Big Blue Skies Big Bad Art

When I was being shown round the 2012 Olympic site last year, the conversation about art projects to coincide referenced mysteriously “the Mayor’s commission”, which was separate from all the other cultural projects. This week the mystery was revealed. Anish Kapoor’s ArcelorMittal Orbit Tower. This is yet another dismal example of the big is good school of art. This practice has its roots in public art in regeneration. It is an established reality that art can animate environmental and economic regeneration. But as everyone knows, anyone can do art, so pretty quickly the regeneration industry thought it could achieve the same effect without using artists – and so two things happen, you get terrible art or you get big art – which is also usually pretty bad. Once Newcastle-Gateshead installed Antony Gormley’s leaden “Angel of the North” achieved its iconic marketing function, the flood-gates opened and all round the country high profile regeneration demands big art. Channel 4 even had a reality TV show called Big Art which followed the commissioning of big public art.
Living in Manchester, I have a particular fondness for the idiocy of big art because the “B of the Bang” commission in the city: this “sculpture” was designed by an engineer not an artist, and not a very good one at that because it fell apart and hilariously had to be dismantled. But we still get this monsters trotted out – there are ‘landmark’ gateway works proposed for Wales and Mark Wallinger’s £2million 50 metre high “White Horse” sculpture which will dominate the Kent landscape if it is built (http://news.bbc.co.uk/1/hi/england/kent/7880889.stm ).
And of course there is the northern’s own dismal ‘celebration’ of 2012, the Projected Column (A ‘monumental’ spinning column of cloud and light will rise “as far as the eye can see”) for monumental read of course ‘big’. The bigness thing has also been driven by the Turbine Hall commissions at Tate Modern.
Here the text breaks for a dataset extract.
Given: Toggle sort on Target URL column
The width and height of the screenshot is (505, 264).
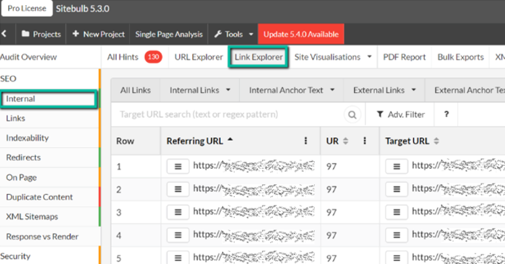Looking at the screenshot, I should pyautogui.click(x=434, y=140).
The question with bigness is whether the scale actually carries any meaning other than being able to see the thing from a distance. The White Horse works as a white horse in maquette form. No doubt it would look striking dominating the Kent landscape but so would any other randomly blown up animal or object. The banality of this interchangeability locates the gesture as no more than college-level ersatz surrealism.

However, the Orbit Tower is different because it wants to be treated as ‘architecture’ designed by an artist. In architectural terms, under the arabesque the tower looks to be simply a disguised main vertical with a spiral (staircase). It has two clumsy articulations – the junction with the ground and the form of the viewing platform, this latter element looks like it was designed by someone else and for a different place. I am reminded of Buckminster Fuller’s observation of the superificiality of the Bauhaus – the design looked good but underneath it was still the same old plumbing.

No doubt it will become “London’s Eiffel Tower”, the tourists will queue to go up it, the gormless will, as ever, be impressed with bigness.